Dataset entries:
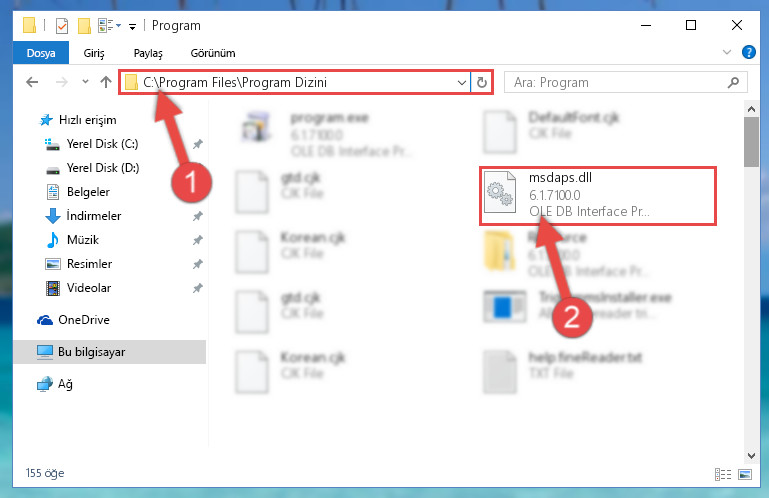Click the refresh button beside address bar
Image resolution: width=769 pixels, height=498 pixels.
click(x=482, y=82)
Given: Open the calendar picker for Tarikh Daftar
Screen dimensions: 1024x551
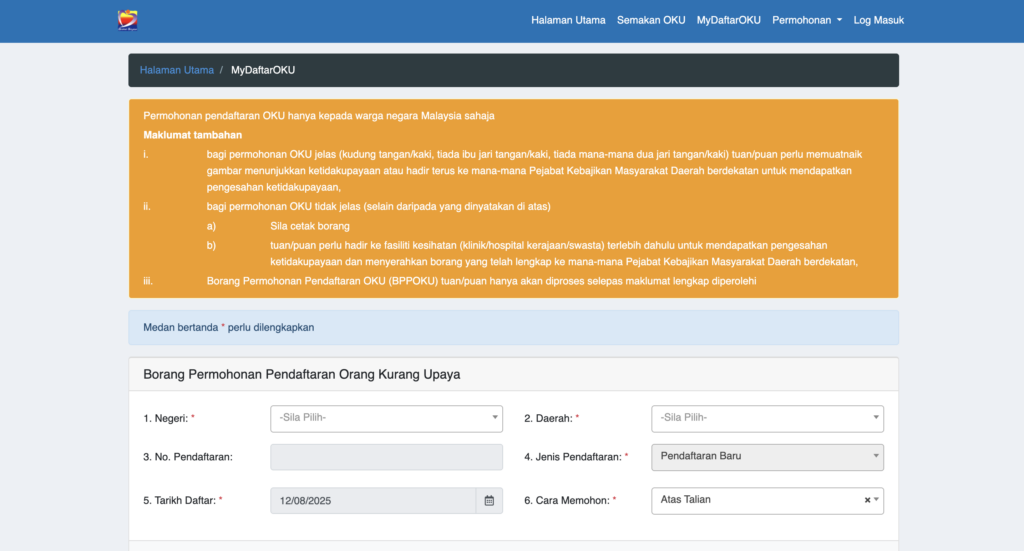Looking at the screenshot, I should coord(489,500).
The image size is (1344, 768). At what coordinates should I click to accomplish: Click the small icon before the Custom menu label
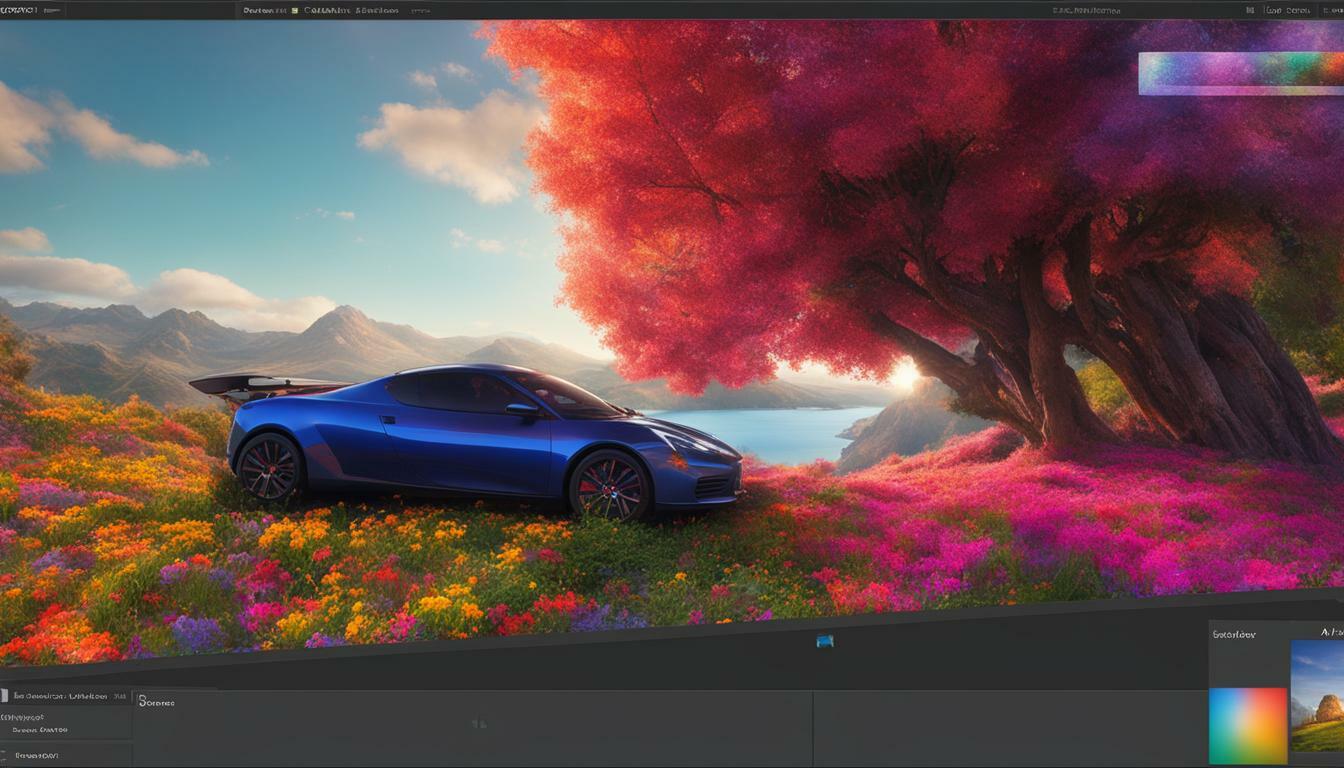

= WORK INSTRUCTION =
Once the line containing "Given: Open the" is found, transcribe it and every line after it to the end of the records, exactly and with no pictures.

= ANSWER BELOW =
Given: Open the calendar picker for Tarikh Daftar
Screen dimensions: 1024x551
Looking at the screenshot, I should coord(489,500).
The image size is (1344, 768). At what coordinates should I click to accomplish: Click the small icon before the Custom menu label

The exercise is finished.